Match the string "screenshot" against each line below, and copy every line that matches.

Working data>

-- -- --

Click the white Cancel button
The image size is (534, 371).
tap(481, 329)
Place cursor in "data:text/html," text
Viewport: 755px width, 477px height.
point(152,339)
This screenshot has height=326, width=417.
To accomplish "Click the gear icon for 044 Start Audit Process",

-- -- --

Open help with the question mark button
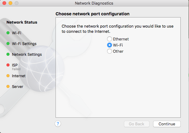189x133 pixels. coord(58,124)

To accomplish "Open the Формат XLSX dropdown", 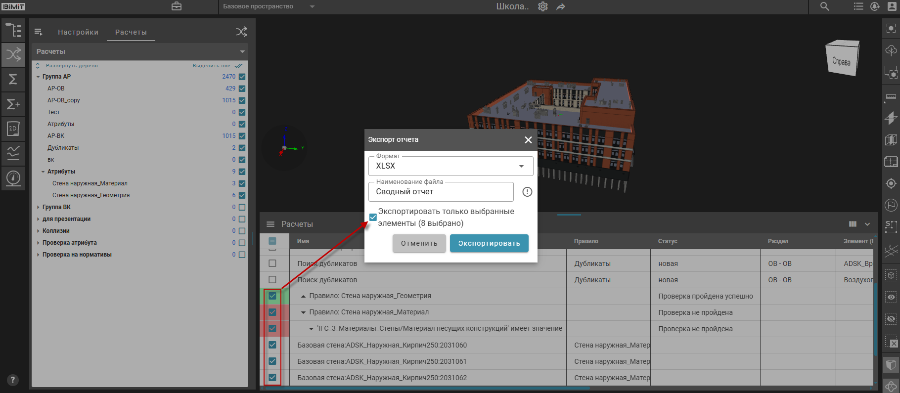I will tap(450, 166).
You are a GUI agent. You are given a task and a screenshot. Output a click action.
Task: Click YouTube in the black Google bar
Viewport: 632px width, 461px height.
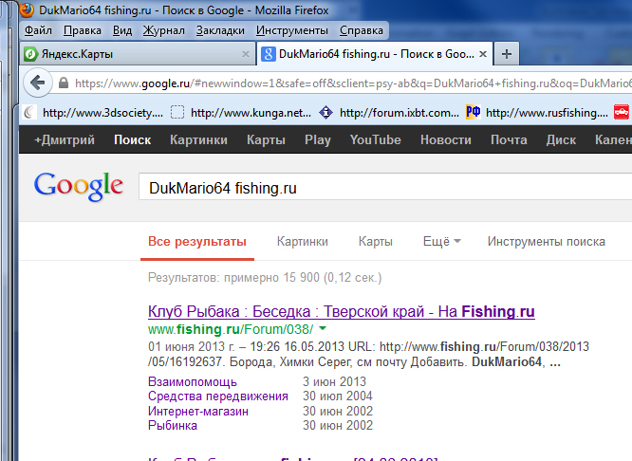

-- -- --

Result of the task>
This screenshot has height=326, width=417.
You are a GUI agent. You are given a task and a screenshot. Output a click action.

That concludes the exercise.